Please show all lines of the records that include "Given".

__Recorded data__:
########################################
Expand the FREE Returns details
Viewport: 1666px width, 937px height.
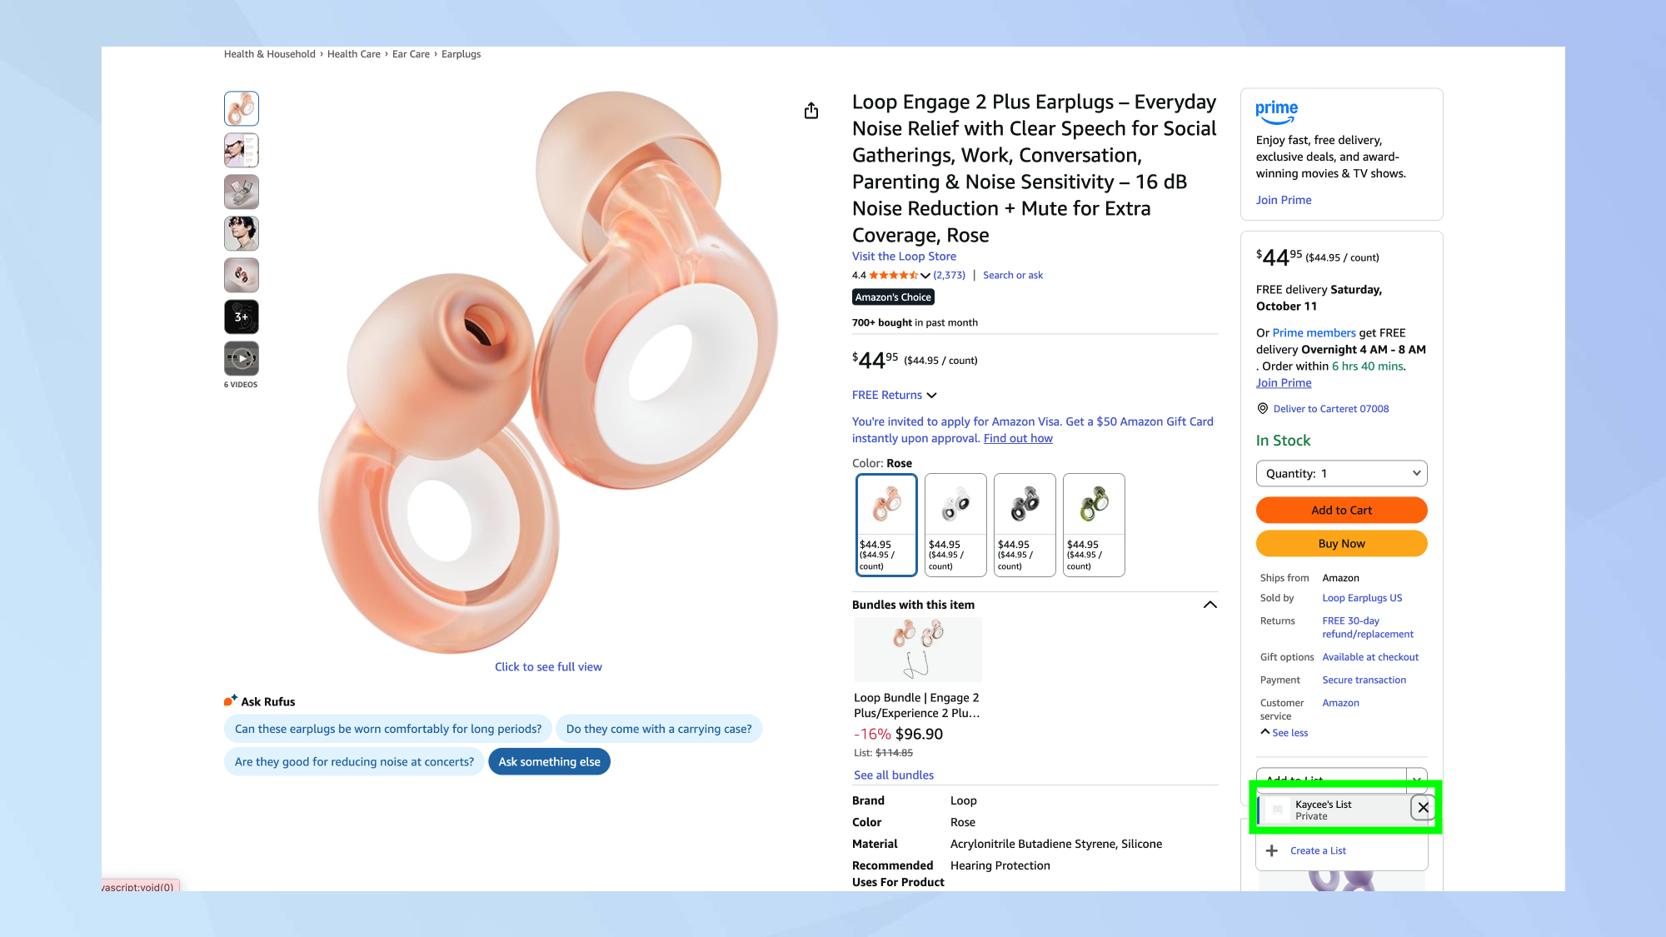[x=895, y=396]
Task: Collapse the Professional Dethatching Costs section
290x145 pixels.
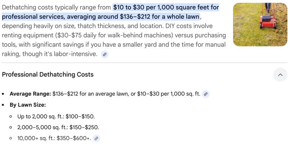Action: click(x=280, y=75)
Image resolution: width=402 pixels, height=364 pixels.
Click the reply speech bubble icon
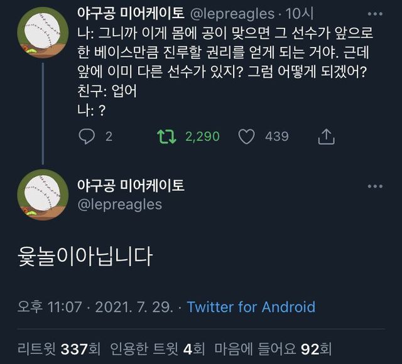[x=87, y=136]
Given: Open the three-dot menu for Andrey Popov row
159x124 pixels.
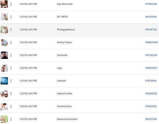Looking at the screenshot, I should [11, 42].
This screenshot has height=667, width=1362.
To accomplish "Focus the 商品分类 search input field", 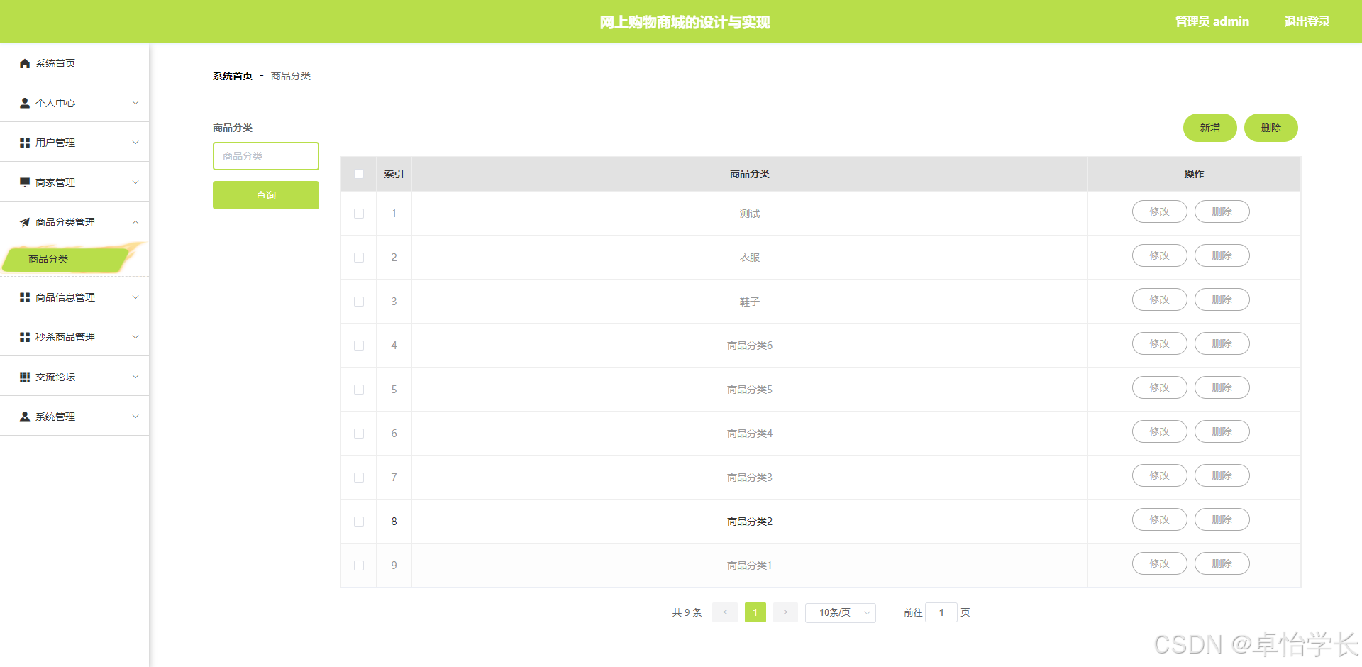I will tap(266, 156).
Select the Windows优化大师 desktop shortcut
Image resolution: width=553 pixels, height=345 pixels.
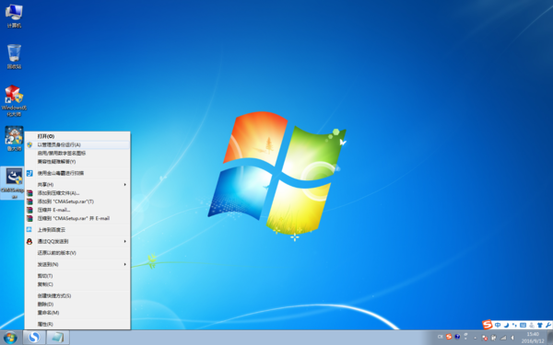tap(14, 100)
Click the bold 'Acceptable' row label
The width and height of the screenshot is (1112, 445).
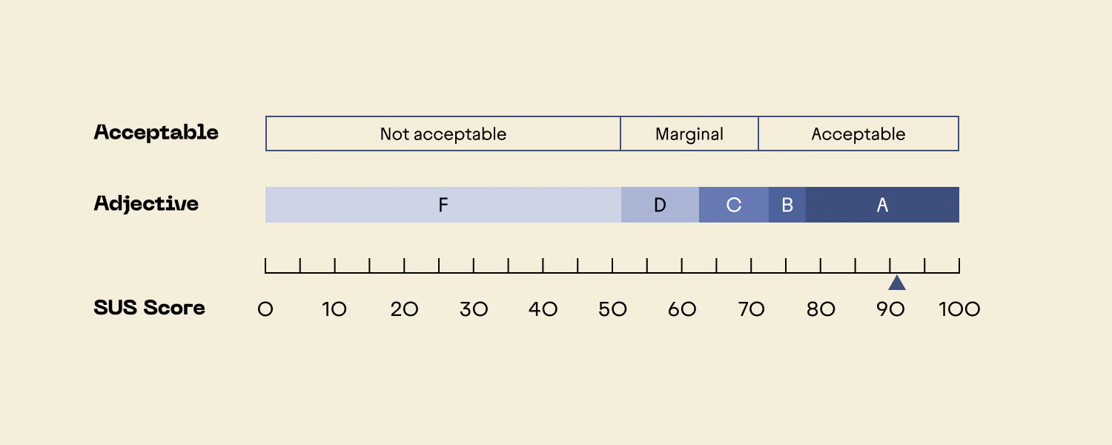click(156, 133)
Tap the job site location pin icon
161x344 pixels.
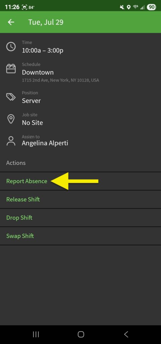[11, 119]
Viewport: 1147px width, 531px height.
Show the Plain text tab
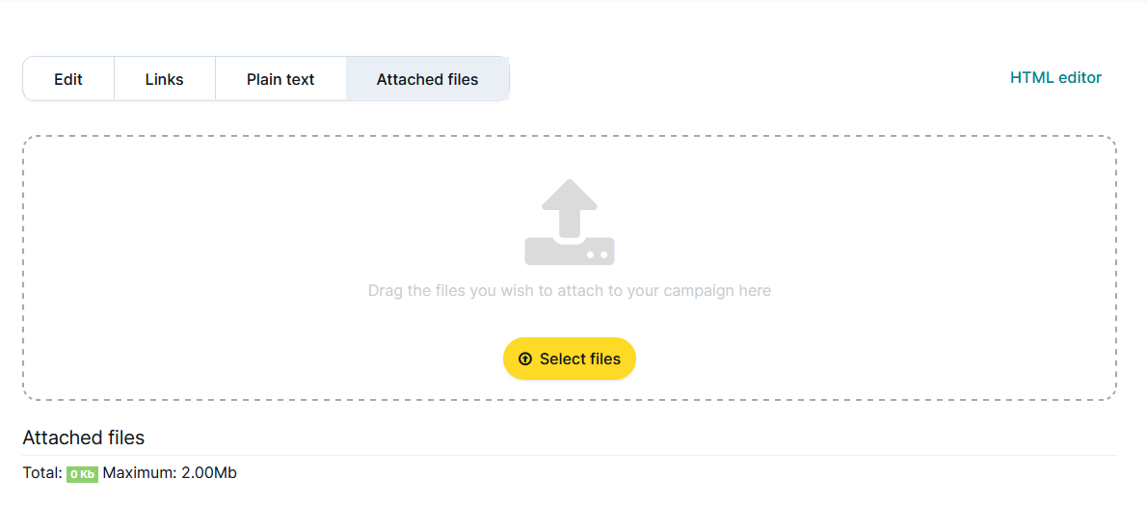coord(280,79)
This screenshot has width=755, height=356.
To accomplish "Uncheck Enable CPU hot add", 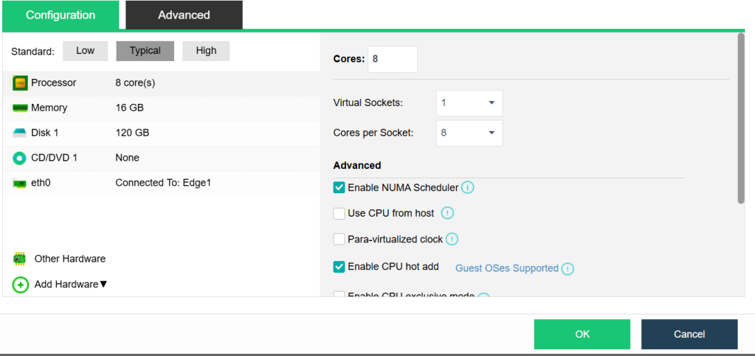I will (x=339, y=267).
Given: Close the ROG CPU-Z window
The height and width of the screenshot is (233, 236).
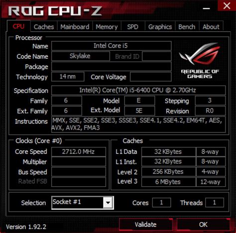Looking at the screenshot, I should pos(227,6).
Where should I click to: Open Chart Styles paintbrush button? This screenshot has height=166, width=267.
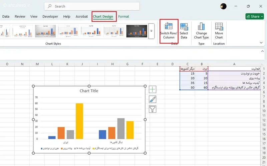click(153, 99)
########################################
__Solution to the exercise__:
Given: Open the three-dot menu for Andrey Popov row
Given: Close the ROG CPU-Z window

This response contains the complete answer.